**Study text**
Article abstract of DOI:10.1002/cphc.201700297

Chemical valorization of CO₂ to access various value-added compounds has been a long-term and challenging objective from the viewpoint of sustainable chemistry. Herein, a one-pot three-component reaction of terminal propargyl alcohols, CO₂, and 2-aminoethanols was developed for the synthesis of 2-oxazolidinones and an equal amount of α-hydroxyl ketones promoted by Ag₂O/TMG (1,1,3,3-tetramethylguanidine) with a TON (turnover number) of up to 1260. By addition of terminal propargyl alcohol, the thermodynamic disadvantage of the conventional 2-aminoethanol/CO₂ coupling was ameliorated. Mechanistic investigations including control experiments, DFT calculation, kinetic and NMR studies suggest that the reaction proceeds through a cascade pathway and TMG could activate propargyl alcohol and 2-aminoethanol through the formation of hydrogen bonds and also activate CO₂.

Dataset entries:

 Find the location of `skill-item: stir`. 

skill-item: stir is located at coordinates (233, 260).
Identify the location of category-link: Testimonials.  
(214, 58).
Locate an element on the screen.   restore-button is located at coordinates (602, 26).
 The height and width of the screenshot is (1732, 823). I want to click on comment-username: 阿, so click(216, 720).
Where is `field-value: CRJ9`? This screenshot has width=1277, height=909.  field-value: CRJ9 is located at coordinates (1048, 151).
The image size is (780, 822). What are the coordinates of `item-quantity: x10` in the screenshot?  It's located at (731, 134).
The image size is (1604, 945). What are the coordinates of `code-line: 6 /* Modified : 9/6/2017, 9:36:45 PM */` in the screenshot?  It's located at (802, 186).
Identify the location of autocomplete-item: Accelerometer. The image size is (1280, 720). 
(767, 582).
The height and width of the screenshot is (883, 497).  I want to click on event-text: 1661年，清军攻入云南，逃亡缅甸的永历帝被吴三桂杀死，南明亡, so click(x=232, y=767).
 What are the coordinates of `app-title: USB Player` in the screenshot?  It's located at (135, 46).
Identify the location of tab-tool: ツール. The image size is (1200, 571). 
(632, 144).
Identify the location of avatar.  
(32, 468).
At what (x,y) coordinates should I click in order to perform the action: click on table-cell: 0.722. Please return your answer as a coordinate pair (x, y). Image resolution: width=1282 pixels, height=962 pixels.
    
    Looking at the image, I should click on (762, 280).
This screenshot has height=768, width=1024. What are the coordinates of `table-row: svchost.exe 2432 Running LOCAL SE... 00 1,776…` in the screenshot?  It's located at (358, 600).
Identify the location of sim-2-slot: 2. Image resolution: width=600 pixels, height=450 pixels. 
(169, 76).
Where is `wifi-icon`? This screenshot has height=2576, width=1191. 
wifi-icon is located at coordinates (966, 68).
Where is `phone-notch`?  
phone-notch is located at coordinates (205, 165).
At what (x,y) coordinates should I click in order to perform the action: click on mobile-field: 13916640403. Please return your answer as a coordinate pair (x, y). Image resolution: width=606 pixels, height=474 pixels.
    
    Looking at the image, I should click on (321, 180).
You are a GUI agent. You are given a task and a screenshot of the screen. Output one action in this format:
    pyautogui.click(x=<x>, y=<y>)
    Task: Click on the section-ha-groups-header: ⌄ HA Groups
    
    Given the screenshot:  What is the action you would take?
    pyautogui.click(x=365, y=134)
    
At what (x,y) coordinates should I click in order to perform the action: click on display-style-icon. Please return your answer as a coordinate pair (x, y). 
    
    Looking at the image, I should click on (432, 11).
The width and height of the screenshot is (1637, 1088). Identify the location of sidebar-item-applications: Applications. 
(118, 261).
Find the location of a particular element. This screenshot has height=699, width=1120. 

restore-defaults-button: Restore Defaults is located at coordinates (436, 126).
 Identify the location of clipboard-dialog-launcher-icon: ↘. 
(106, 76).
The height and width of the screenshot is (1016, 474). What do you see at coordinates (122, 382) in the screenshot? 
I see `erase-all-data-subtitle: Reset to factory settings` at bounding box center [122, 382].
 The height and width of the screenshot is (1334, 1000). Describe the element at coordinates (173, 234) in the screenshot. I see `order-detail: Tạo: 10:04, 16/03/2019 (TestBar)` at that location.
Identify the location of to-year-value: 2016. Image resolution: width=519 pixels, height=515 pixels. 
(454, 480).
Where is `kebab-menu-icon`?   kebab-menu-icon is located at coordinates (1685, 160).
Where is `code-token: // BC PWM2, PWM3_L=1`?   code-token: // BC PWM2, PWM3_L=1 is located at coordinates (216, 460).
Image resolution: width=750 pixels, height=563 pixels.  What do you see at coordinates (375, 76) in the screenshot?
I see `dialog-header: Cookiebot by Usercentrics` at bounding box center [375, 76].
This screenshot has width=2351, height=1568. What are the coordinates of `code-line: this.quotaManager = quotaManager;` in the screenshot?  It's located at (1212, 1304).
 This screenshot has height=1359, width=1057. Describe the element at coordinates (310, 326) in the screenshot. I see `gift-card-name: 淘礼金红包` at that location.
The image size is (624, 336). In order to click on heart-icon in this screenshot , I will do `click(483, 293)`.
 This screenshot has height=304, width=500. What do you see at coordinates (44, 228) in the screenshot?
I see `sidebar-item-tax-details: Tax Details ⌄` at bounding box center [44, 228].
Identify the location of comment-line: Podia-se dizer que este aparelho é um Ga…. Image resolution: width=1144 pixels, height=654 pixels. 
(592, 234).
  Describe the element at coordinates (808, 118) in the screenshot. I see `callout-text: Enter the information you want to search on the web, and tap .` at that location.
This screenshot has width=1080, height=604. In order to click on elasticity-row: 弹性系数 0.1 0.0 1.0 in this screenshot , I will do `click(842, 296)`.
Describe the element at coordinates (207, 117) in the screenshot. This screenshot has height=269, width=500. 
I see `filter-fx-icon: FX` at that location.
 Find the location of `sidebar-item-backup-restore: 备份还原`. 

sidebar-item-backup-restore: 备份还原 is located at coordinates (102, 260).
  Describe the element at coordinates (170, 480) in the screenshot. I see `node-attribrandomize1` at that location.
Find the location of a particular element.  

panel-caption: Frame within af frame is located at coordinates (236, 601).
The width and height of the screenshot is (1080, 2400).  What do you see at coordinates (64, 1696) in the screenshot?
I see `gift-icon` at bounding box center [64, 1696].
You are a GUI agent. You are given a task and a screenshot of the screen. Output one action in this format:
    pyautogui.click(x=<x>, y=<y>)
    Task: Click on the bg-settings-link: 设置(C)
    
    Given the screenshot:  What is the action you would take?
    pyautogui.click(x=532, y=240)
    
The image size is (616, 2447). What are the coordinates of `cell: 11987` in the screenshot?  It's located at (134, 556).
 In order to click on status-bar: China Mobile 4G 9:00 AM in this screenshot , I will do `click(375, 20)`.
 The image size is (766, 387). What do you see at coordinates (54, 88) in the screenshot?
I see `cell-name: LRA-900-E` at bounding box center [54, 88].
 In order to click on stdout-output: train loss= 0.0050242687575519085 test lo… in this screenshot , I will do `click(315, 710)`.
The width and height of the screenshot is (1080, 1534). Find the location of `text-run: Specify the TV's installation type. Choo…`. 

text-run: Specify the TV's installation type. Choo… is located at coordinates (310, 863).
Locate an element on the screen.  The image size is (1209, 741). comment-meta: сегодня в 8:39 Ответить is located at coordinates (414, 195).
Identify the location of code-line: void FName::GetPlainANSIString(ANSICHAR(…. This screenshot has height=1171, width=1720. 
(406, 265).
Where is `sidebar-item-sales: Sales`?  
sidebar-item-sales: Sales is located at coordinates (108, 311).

**Task goal**
Reproduce the portion of the CO₂ abstract starting with "Chemical valorization of" and going on through "also activate CO₂.".

**Response**
Chemical valorization of CO₂ to access various value-added compounds has been a long-term and challenging objective from the viewpoint of sustainable chemistry. Herein, a one-pot three-component reaction of terminal propargyl alcohols, CO₂, and 2-aminoethanols was developed for the synthesis of 2-oxazolidinones and an equal amount of α-hydroxyl ketones promoted by Ag₂O/TMG (1,1,3,3-tetramethylguanidine) with a TON (turnover number) of up to 1260. By addition of terminal propargyl alcohol, the thermodynamic disadvantage of the conventional 2-aminoethanol/CO₂ coupling was ameliorated. Mechanistic investigations including control experiments, DFT calculation, kinetic and NMR studies suggest that the reaction proceeds through a cascade pathway and TMG could activate propargyl alcohol and 2-aminoethanol through the formation of hydrogen bonds and also activate CO₂.